“Dasar pengecut! Bisa-bisanya kamu melakukan ini?!” Steve mengambil langkah berat dan menuju Ray.
Steve berniat meraih lehernya namun Ray dengan lincah dan kuat menangkis tangan Steve.
“Aku bisa mengatur racunnya semauku. Bahkan sekarang aku bisa membunuhmu dengannya.”
“Maka lakukan saja! Aku tak peduli jika harus kehilangan nyawa selama aku bisa menghajarmu!”
“Kamu mungkin tidak namun bagaimana dengan teman-temanmu? Kamu tak peduli apa yang akan terjadi dengan mereka?”
Steve menoleh menatap Edward dan yang lainnya. Terutama Nadia yang terlihat begitu cemas selagi memegang lehernya yang terluka.
Benar. Jika aku memilih mati di sini maka mereka akan sedih. Jauh dari apapun aku tak ingin mereka menderita lebih dari ini. Pikir Steve.
“Aku tidak masalah jika kamu ingin tetap melanjutkannya. Lagipula aku akan tetap berdiri sampai akhir.”
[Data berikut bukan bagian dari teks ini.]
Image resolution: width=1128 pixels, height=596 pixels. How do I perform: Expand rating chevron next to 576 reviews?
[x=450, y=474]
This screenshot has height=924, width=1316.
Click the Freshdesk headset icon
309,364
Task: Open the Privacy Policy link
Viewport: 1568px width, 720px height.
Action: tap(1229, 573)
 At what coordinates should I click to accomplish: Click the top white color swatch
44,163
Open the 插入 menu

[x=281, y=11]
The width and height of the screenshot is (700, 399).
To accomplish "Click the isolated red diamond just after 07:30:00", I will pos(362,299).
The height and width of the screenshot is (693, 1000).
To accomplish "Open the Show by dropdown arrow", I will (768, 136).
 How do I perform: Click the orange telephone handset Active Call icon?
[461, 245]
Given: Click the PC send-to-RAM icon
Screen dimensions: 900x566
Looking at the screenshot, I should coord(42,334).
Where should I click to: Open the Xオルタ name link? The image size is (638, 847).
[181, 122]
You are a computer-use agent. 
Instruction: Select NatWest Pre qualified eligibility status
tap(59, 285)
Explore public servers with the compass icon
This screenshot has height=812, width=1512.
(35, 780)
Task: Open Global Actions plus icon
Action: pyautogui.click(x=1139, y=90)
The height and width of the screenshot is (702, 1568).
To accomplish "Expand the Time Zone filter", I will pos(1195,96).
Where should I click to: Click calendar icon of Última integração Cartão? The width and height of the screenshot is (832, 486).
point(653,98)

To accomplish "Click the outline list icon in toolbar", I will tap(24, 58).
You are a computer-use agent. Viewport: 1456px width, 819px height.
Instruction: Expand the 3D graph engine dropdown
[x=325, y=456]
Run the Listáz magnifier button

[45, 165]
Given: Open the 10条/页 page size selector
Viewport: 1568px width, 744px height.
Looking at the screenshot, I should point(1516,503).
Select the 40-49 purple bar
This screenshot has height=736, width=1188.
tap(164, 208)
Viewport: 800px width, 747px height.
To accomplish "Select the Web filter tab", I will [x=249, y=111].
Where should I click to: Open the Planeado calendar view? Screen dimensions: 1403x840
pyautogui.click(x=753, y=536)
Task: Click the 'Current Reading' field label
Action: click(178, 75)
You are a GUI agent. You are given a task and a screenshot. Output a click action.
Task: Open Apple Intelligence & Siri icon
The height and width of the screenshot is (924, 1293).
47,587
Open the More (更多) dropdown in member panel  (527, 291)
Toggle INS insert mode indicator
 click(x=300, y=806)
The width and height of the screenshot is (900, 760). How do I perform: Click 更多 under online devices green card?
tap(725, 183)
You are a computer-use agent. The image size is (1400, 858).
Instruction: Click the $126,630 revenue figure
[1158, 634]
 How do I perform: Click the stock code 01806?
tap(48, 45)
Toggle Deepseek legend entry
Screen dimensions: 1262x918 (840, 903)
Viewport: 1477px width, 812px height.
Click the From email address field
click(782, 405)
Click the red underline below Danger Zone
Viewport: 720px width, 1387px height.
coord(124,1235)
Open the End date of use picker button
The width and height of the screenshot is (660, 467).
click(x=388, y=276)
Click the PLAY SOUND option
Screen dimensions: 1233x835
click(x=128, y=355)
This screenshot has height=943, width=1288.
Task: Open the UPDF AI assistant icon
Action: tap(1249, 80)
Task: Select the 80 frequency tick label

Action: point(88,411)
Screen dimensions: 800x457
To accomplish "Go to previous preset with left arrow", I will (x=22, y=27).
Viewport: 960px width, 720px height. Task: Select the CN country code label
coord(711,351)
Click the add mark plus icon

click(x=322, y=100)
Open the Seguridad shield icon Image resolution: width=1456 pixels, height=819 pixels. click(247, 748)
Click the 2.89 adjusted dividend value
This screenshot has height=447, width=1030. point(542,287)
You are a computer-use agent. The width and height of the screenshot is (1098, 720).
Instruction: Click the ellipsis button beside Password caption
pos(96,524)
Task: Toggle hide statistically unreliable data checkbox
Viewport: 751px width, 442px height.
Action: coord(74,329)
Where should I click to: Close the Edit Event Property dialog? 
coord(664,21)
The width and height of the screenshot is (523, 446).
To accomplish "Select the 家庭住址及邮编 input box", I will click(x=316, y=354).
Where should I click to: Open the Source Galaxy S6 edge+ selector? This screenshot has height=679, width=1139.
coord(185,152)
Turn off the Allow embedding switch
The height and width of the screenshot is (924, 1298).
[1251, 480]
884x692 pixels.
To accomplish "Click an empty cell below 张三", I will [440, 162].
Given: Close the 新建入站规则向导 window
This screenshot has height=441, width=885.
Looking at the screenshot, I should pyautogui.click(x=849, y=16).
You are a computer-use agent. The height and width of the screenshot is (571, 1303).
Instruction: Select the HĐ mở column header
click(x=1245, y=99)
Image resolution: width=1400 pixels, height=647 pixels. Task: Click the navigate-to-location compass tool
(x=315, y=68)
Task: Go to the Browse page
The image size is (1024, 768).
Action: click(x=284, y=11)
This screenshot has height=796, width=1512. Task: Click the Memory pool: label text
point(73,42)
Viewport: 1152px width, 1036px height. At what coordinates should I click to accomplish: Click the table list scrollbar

Ray tak peduli jika harus kehilangan satu atau dua nyawa kelompok Edward namun untuk situasi sekarang ini saja dia tak menginginkannya.
Jika harus menghilang setidaknya terjadilah ketika semua ini selesai. Segala hal akan jadi bencana andaikata Steve memilih mati sekarang juga.
“Cih! Kamu pecundang terbesar yang pernah aku temui!” Steve menyerah dan mengumpat selagi meludah.
Pecundang, pengecut, licik hingga rendahan. Apapun julukan yang akan Ray terima takkan mengubah tujuannya untuk berdiri di puncak.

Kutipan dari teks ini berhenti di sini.